● WHAT NEEDS TO BE DONE: Please pick out each line below that contains the word "height" and copy those lines unchanged.

>> Start SUPPLIED INFORMATION

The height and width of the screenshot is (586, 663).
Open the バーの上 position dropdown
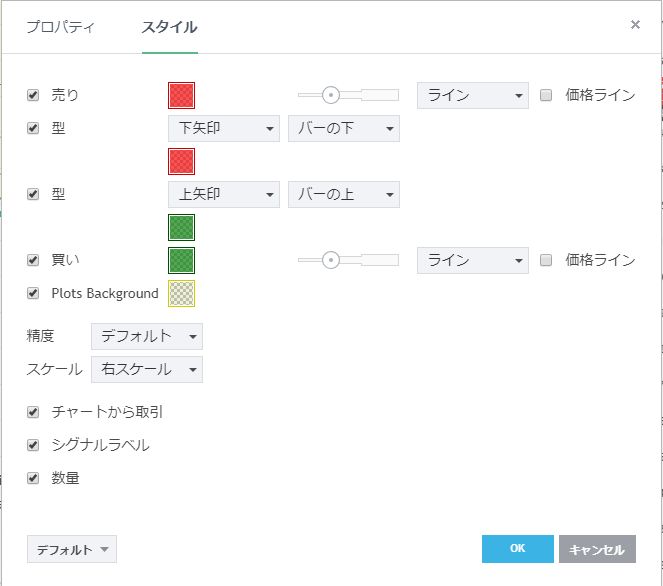(343, 194)
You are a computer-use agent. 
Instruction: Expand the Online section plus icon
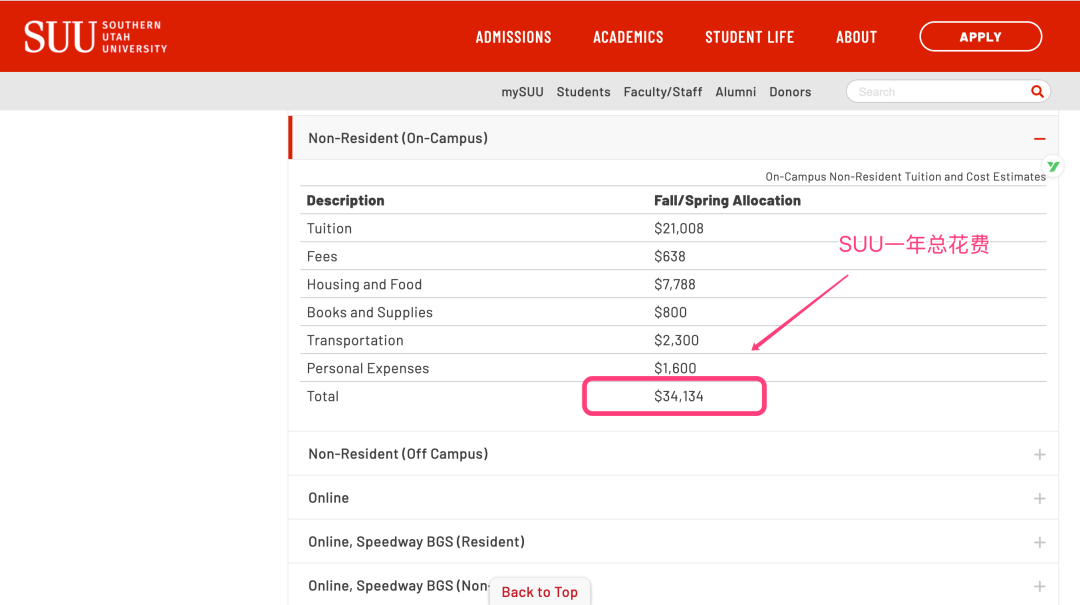coord(1039,498)
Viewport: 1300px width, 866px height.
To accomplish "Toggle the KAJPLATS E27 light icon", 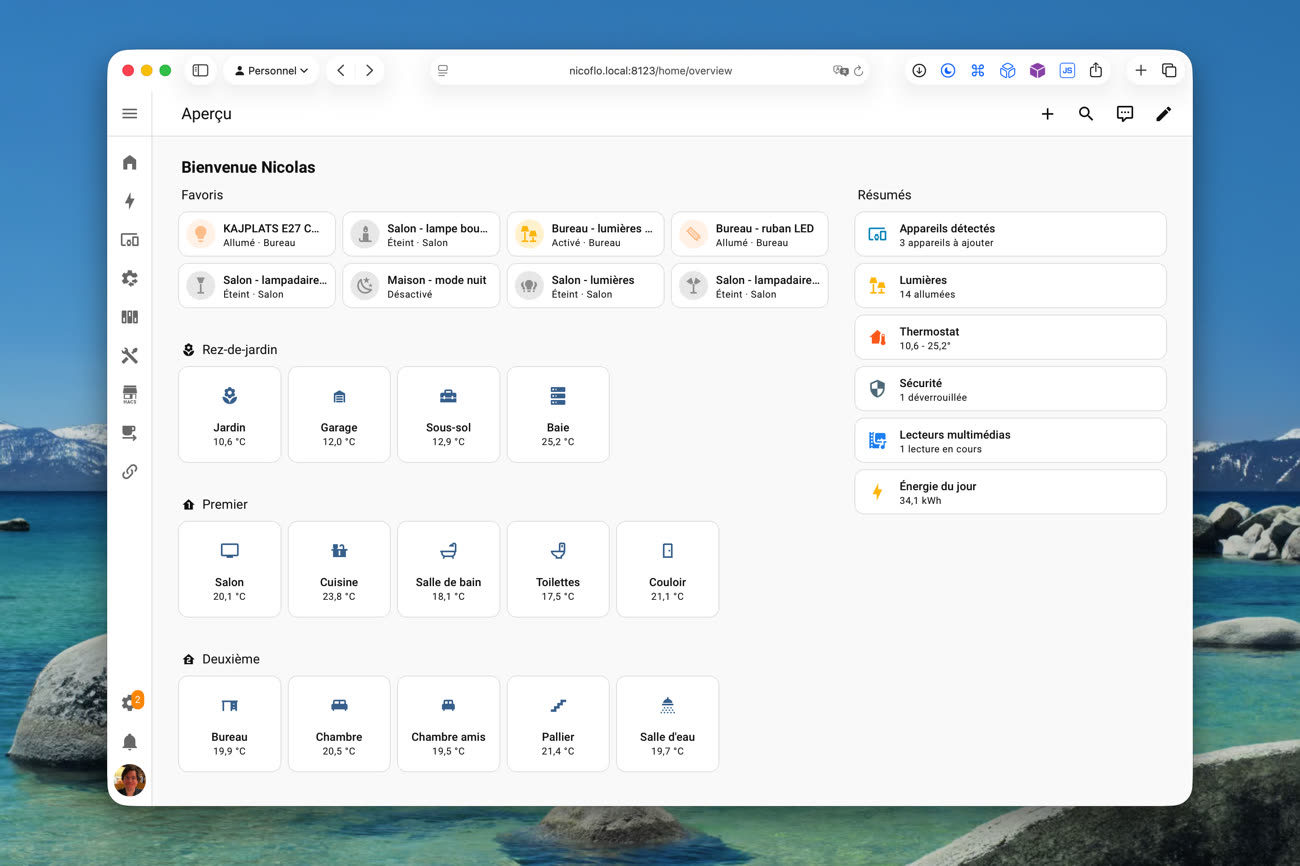I will coord(201,234).
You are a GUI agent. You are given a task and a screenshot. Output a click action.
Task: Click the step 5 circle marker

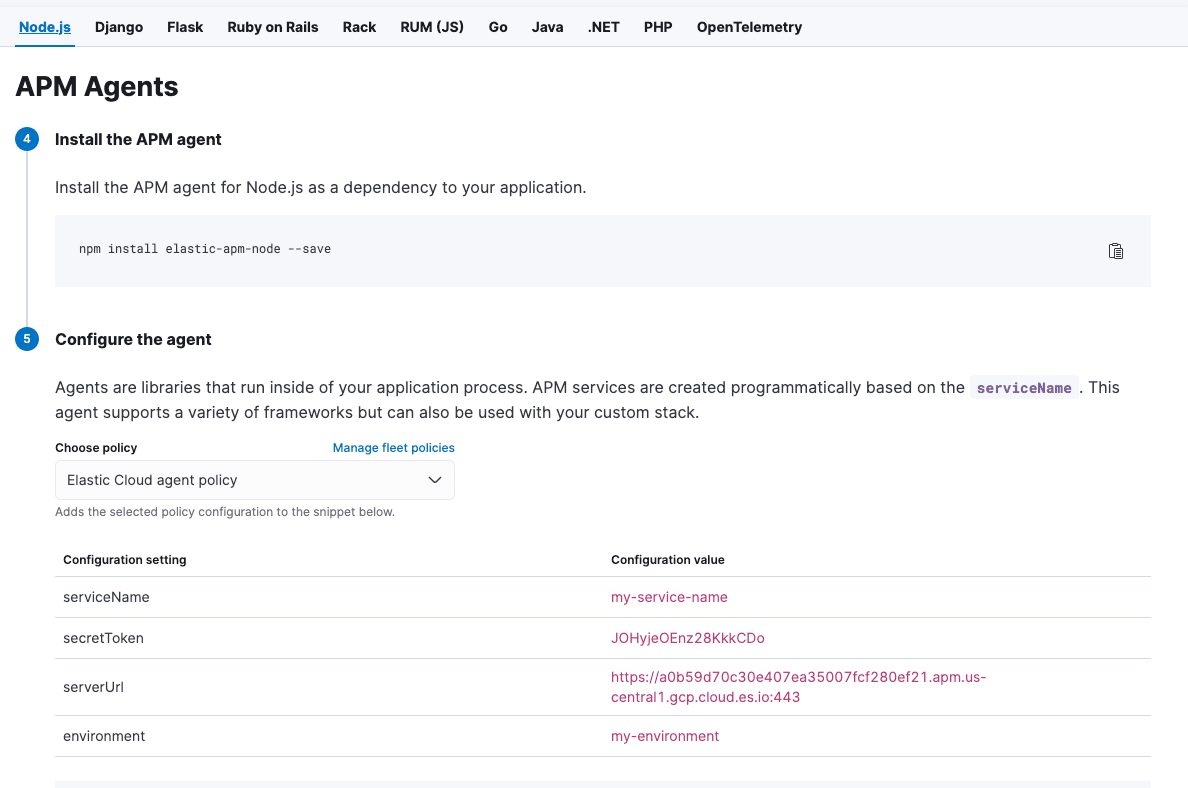coord(27,339)
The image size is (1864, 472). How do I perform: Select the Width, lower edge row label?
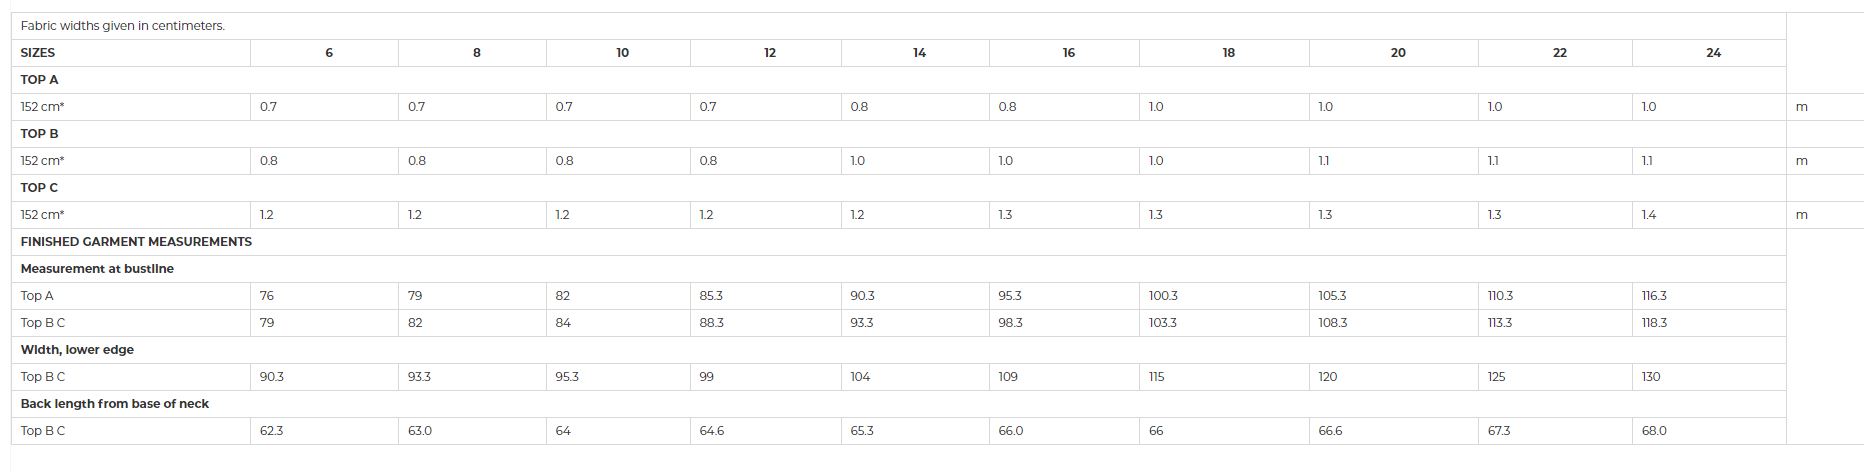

>> End SUPPLIED INFORMATION

● ANSWER TO THE TASK:
The height and width of the screenshot is (586, 663).
Viewport: 1300px width, 866px height.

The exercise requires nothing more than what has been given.